As-tu ressenti de la nostalgie à réinterpréter certaines chansons ?

Je ne suis pas quelqu’un de nostalgique.

Gulf Shores

Il y a eu une très forte demande, comme pour West Palm Beach. D’ailleurs, les deux figurent sur le même Ep ( Mountain, 1995). Matt Sweeney (ndlr. membre de Chavez) est venu chanter par-dessus.

Ton ami David Pajo est le grand absent du disque…

Il devait en être, mais comme il est arrivé en retard pour l’enregistrement, je lui ai dit d’aller se faire foutre. Je le connais depuis plus de vingt ans, alors, je peux bien me permettre de l’envoyer chier de temps en autre. Cela ne remet pas en question notre amitié.

You Will Miss Me When I Burn

Mark Nevers de Lambchop avait d’abord fait une mise à plat, mais elle ne sonnait pas aussi bien que l’originale. Il y avait trop d’espace, de compression. Je l’ai remixée avec mon frère Paul, afin de la rendre plus modeste.

On retrouve quelques similarités avec Lambchop, d’autant plus que tu travailles avec certains musiciens de ce groupe depuis Master & Everyone.

Honnêtement, je n’ai jamais écouté Lambchop, je ne sais même pas à quoi ressemblent leurs disques…

The Brute Choir

Un de mes titres préférés. Je chiale à chaque fois que je l’entends… Bruce a retranscrit les accords pour les musiciens de Nashville car ils utilisent un système de notation basé sur les chiffres plutôt que sur les lettres. C’est lui qui a suggéré le passage au piano du milieu. Cette relecture est assez brute, enregistrée dix minutes après que les musiciens aient entendu la chanson pour la première fois.

I Send My Love To You

Probablement le morceau que les mecs de Nashville ont pris le plus de plaisir à jouer. Ce sont les filles de Mark Nevers qui font les petits bruits de canards. J’aurais sûrement oublié cette chanson si on ne me l’avait pas autant réclamée.

As-tu réussi à te distancier suffisamment de tes compositions afin de les considérer comme des reprises ?

Complètement. Il fallait vraiment qu’il existe une unité d’album, pour que l’on puisse l’écouter du début à la fin.
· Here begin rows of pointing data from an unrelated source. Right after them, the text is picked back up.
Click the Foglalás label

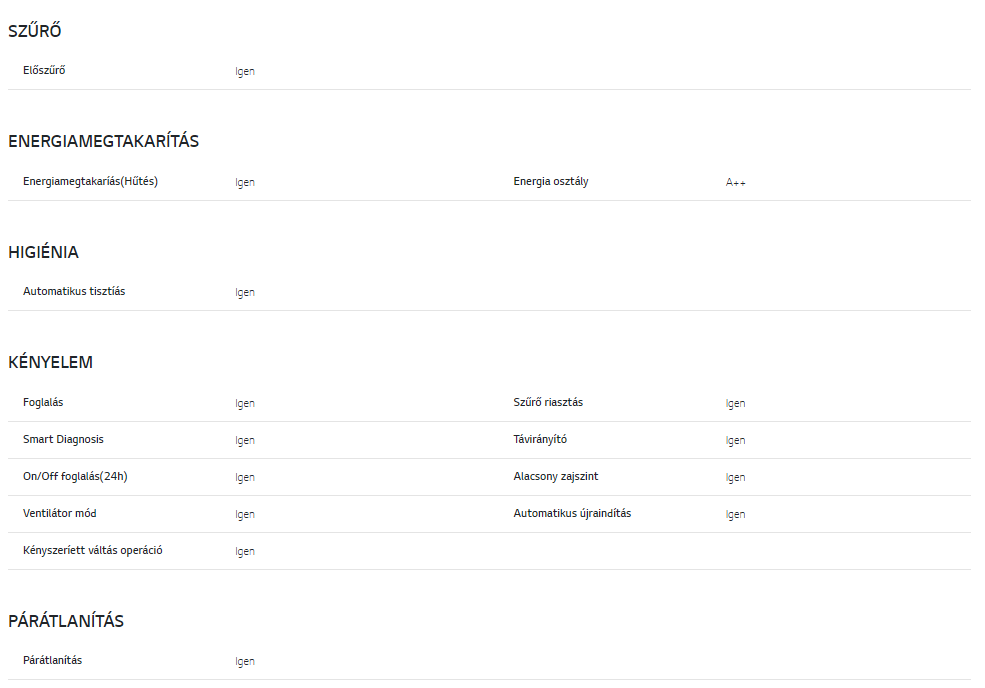click(43, 402)
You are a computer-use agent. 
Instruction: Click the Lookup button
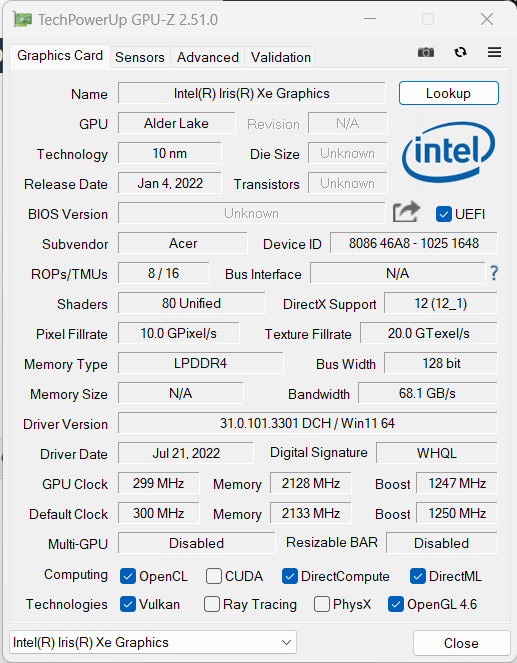coord(449,93)
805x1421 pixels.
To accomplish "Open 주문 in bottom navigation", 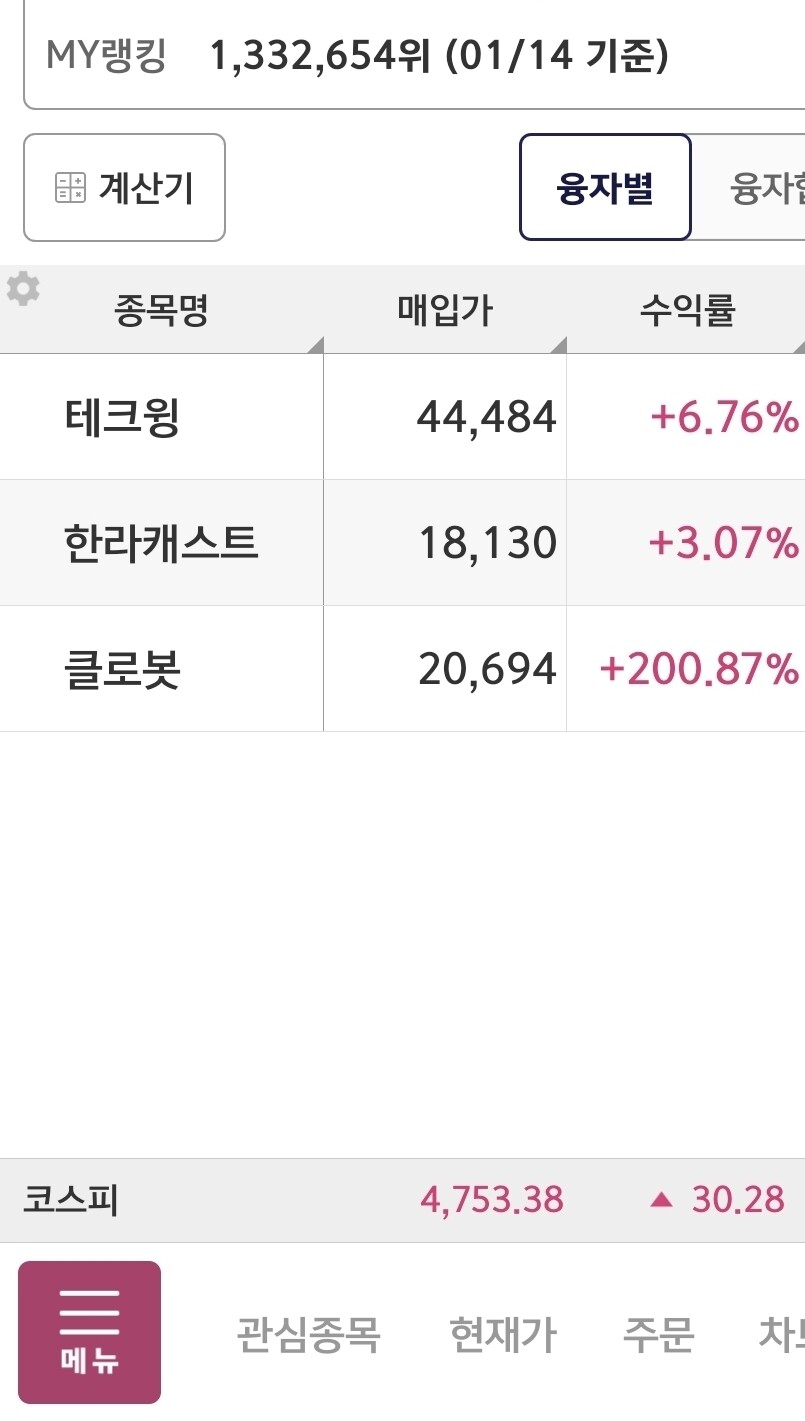I will 658,1334.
Et cette unité provient d’un grand nombre d’heures passées à réfléchir, enregistrer des overdubs, mixer, ajouter ceci ou cela. Nous avons énormément travaillé sur ce disque.

More Brother Rides

C’est un titre où il n’y a qu’un accord. On a gardé ma guitare témoin, alors que je déteste ma façon de jouer. On a donc fait une exception.

Agnes, Queen Of Sorrow

En enregistrant Master & Everyone, j’écoutais beaucoup Fairport Convention. Aussi, lorsque j’ai cherché une choriste, j’ai demandé aux musiciens une personne qui serait le croisement entre Sandy Denny et Linda Thompson. Ils m’ont donné cinq numéros de téléphone. La première fille que j’ai appelée, Martha, fut la bonne. Les gars m’ont fait remarquer que le riff était pompé sur If We Make It Through December de Merle HaggardTony Crow et William Tyler de Lambchop y ont apporté une grande subtilité.

Quand as-tu découvert Fairport Convention ?

À l’époque de Ease Down The Road (2001), j’ai découvert I Wanna See The Bright Lights Tonight de Richard et Linda Thompson. J’ai été tellement obsédé par cet album que je me suis lancé à la recherche des autres Lp’s. C’est un disque totalement déprimant… Mais tu peux quand même faire la fête sur certains morceaux.

Le folk anglais est-il exotique pour toi, qui viens d’une lignée de songwriters typiquement américains ?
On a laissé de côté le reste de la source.